The gene, NDM-1, which is apparently widespread in parts of India, has been identified in just three U.S. patients, all of whom had received treatment in India and recovered. But the gene's ability to affect different bacteria and make them resistant to many medications marks a worrying development in the fight against infectious diseases, which can mutate to defeat humans' antibiotic arsenal.
"The problem thus far seems fairly small, but the potential is enormous. This is in some ways our worst nightmare," said Brad Spellberg, an infectious-disease specialist at LA Biomed (the Los Angeles Biomedical Research Institute at Harbor-UCLA Medical Center) and author of "Rising Plague," a book about antibiotic resistance. "You take very common bacteria that live in all of us and can travel from person to person, and you introduce into it some of the nastiest antibiotic-resistance mechanisms there are."
The bacteria, which include previously unseen strains of E. coli and other common pathogens, appear to have evolved in India, where poor sanitation combines with cheap, widely available antibiotics to create a fertile environment for breeding new microorganisms.
The infections were then carried to the United States, Britain and more than a half-dozen other countries, often through "medical tourism," which involves foreigners seeking less expensive, more easily accessible surgery overseas.

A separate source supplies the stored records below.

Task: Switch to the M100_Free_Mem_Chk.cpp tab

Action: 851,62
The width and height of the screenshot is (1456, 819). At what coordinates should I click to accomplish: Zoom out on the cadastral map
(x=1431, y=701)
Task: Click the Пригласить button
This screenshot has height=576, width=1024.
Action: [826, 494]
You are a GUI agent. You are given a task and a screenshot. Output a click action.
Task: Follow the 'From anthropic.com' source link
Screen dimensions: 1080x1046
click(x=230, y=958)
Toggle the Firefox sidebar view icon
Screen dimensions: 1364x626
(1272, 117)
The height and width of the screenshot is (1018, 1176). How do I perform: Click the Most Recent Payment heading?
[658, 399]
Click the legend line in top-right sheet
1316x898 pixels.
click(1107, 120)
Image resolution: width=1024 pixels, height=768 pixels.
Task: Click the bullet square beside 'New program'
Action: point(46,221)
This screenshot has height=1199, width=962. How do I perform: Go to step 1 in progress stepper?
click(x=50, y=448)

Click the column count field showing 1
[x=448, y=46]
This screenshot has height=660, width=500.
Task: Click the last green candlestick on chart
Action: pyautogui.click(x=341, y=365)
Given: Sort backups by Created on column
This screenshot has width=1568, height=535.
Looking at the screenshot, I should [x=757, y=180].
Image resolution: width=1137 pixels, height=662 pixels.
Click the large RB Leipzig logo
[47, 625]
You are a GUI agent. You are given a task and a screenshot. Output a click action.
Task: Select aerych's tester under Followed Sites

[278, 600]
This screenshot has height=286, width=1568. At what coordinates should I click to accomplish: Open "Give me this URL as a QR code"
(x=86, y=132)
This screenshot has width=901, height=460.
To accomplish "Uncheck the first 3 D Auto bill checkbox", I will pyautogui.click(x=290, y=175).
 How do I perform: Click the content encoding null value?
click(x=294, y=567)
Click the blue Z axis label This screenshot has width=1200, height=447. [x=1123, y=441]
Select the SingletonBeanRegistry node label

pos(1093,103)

"We need to be vigilant about this," said Arjun Srinivasan, a medical epidemiologist at the Centers for Disease Control and Prevention, which has been monitoring the spread of the microbes. "This should not be a call to panic, but it should be a call to action. There are effective strategies we can take that will prevent the spread of these organisms."
Experts fear the germs will follow the path of other multi-drug-resistant bugs and become a common scourge in medical centers and perhaps even among otherwise healthy people.
"It's an acute example of how bacteria can outwit people," said Stuart Levy, a professor of molecular biology at Tufts University School of Medicine and president of the Alliance for Prudent Use of Antibiotics.
So far, the highly resistant gene has not jumped into bugs spread by coughing or sneezing, and the three U.S. patients did not transmit their infections to anyone else. But the microbes can spread readily through other common ways, including contaminated sewage, water and medical equipment and lax personal hygiene such as inadequate hand-washing. Many patients eventually recover, but it remains unclear how many people have died and what the mortality rate is.
The origin of the microbes is politically sensitive. The Indian government has condemned the reports saying the bugs arose in that country, arguing that the tale was concocted by Western pharmaceutical companies and others to discredit India's burgeoning medical tourism industry, which is attracting more than 450,000 patients a year and could generate annual revenues of $2.4 billion by 2012, according to some estimates.
"They say it's found in patients who visit India and Pakistan," said India's health minister, Ghulam Nabi Azad. "It was nowhere mentioned if the bacteria are found even before those persons visited India."
The resistance gene - NDM-1 stands for New Delhi metallo-B-lactamase 1 - was first identified in 2008 in bacteria in a Swedish patient who had been hospitalized in New Delhi. The gene produces an enzyme that destroys most antibiotics, including so-called carbopenems, which are usually used in last-ditch efforts to save patients whose infections fail to respond to standard antibiotics.